Beneath the blue quicksand: Fis discusses his debut album

Since first captivating imaginations within the forward-leaning electronic music community at the start of the decade, Berlin-based New Zealand producer and DJ Olly Peryman, aka Fis, has released a steady stream of cult EPs and remixes. Throughout his ever-shifting musical catalogue, unstable rhythmic structures, atomised melodies, and punishing sub-bass intertwine into an immersive soundworld all his own. It isn't always comfortable listening, but it's afforded him the opportunity to play shows throughout his home country, Australia, Europe, and the UK, bewildering and inspiring audiences in equal measure. "I think my music has yet to find its appropriate setting to be performed live," he admits. "I played at the Berlin Atonal Festival in May. That's probably the closest it's come. Maybe it doesn't need to?"  

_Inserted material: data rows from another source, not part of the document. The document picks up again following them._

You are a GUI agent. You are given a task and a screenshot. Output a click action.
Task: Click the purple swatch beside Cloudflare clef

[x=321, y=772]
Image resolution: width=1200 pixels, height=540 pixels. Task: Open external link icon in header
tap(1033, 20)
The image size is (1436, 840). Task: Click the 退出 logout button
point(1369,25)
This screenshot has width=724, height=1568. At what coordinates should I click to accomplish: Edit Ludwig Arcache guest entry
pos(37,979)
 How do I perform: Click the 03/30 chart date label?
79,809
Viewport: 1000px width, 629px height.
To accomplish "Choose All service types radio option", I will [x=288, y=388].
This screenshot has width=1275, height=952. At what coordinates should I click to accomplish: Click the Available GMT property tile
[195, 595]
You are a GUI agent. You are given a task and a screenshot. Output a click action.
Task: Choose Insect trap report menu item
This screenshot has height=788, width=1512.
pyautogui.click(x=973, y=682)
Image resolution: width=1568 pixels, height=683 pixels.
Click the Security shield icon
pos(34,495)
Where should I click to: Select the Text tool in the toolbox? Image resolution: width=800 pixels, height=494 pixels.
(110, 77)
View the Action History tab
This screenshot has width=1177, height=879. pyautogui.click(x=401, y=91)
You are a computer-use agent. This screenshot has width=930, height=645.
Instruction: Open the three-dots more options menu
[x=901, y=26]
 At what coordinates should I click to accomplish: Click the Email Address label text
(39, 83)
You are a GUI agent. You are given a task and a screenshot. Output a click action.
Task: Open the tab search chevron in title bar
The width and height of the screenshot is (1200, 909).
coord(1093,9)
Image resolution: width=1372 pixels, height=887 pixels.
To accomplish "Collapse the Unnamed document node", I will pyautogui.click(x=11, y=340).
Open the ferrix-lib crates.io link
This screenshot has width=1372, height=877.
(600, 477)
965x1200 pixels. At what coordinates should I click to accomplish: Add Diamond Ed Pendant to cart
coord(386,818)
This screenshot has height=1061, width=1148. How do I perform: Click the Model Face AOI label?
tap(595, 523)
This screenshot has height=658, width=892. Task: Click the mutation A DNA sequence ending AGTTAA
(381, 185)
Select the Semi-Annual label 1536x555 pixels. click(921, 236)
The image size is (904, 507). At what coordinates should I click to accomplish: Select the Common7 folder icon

In 2012 Peryman released his 'Duckdive' and 'The Commons' EPs via open-eared drum and bass labels Samurai Horo and Exit Records. They deployed him on the absolute fringes of the genre, but not for long. Over 2013 and 2014, his 'Homologus' EP with Void Coms, and his 'Preparations' and 'Iterations' EPs with Robin Carolan's influential Tri Angle Records repositioned him within a space of club music deconstructions and beautiful desolation. Changing tact again, Peryman's final record for 2014 was 'Speech Spirits', a slice of violently techno-ecological electronica inaugurating new London label Loopy. 

Skyping with me from the apartment he shares with his girlfriend, Perryman is ready to make a few admissions about his music, and address some misconceptions. "It's been framed as deconstructed club music that gets played in a club, but it's actually not," he says, speaking in a soft and reflective tone. "I realised yesterday that I've never been interested in deconstructing club music. It's been years since there has been any relationship between my music and drum'n'bass. I have, however, been complicit in that idea being associated with my music, almost to the extent where it's become definitive in some circles. If I pause and reflect, I've never been interested in that. It's always been a far more personal thing for me."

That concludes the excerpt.